Task description -
Going down the data below, set down exactly the line with "Given: Sort by the Language column header" and each line after it through the line with "Image resolution: width=800"; no other lines.

[Data records]
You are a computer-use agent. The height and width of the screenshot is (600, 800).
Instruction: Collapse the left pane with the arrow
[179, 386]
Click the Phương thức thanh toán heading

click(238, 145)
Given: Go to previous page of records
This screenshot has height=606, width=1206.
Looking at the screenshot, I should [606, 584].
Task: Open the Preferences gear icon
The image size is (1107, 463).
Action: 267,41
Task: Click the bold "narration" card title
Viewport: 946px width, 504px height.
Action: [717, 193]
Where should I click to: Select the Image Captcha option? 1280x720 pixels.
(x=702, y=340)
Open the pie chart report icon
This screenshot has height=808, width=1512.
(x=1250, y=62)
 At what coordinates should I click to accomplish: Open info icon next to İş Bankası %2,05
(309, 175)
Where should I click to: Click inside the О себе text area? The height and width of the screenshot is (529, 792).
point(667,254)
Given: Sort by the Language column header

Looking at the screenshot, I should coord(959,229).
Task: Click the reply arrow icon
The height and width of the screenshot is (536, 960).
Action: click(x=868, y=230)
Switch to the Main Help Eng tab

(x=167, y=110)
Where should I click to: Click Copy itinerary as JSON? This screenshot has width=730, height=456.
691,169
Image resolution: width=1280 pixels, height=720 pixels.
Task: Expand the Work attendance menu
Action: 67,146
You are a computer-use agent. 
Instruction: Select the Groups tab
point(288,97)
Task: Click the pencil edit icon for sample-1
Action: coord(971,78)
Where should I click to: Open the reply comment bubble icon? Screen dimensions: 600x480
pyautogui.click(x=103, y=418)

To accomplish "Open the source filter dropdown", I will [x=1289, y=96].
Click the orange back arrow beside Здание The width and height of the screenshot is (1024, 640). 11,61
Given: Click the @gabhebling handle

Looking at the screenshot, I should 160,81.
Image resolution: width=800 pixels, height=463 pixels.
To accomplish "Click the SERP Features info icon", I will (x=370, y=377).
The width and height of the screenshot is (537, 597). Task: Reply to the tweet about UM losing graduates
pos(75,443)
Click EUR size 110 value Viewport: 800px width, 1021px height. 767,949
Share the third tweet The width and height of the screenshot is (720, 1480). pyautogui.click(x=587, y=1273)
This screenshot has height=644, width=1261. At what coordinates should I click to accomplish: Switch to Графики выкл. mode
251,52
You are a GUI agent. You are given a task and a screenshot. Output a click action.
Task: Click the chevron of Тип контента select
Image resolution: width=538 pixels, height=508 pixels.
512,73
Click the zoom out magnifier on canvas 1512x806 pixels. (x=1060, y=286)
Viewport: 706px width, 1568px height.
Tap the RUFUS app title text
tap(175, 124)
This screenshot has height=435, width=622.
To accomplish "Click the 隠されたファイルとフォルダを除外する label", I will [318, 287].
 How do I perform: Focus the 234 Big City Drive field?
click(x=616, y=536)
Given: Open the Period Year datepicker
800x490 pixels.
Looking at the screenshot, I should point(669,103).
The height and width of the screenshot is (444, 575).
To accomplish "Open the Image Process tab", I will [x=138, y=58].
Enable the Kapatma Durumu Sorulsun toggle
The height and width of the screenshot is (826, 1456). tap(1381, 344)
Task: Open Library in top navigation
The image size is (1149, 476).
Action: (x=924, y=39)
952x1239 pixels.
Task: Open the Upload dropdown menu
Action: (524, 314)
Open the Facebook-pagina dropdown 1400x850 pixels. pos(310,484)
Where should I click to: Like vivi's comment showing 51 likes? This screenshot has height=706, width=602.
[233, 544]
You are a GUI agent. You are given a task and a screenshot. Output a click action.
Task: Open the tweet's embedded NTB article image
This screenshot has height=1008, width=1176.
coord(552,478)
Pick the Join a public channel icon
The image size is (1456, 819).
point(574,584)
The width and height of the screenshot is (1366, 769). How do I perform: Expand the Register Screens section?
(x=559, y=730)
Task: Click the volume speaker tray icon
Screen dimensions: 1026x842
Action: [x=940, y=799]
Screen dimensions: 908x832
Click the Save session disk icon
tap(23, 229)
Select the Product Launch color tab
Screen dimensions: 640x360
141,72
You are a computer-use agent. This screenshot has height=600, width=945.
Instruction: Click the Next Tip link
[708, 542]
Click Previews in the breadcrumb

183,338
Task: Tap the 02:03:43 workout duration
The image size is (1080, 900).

Response to the task -
Given: Sort by the Language column header

Looking at the screenshot, I should coord(959,229).
Task: Click the reply arrow icon
The height and width of the screenshot is (536, 960).
Action: click(x=868, y=230)
Switch to the Main Help Eng tab

(x=167, y=110)
Where should I click to: Click Copy itinerary as JSON? This screenshot has width=730, height=456.
691,169
Image resolution: width=1280 pixels, height=720 pixels.
Task: Expand the Work attendance menu
Action: 67,146
You are a computer-use agent. 
Instruction: Select the Groups tab
point(288,97)
Task: Click the pencil edit icon for sample-1
Action: coord(971,78)
Where should I click to: Open the reply comment bubble icon? Screen dimensions: 600x480
pyautogui.click(x=103, y=418)

To accomplish "Open the source filter dropdown", I will [x=1289, y=96].
Click the orange back arrow beside Здание The width and height of the screenshot is (1024, 640). 11,61
Given: Click the @gabhebling handle

Looking at the screenshot, I should 160,81.
Image resolution: width=800 pixels, height=463 pixels.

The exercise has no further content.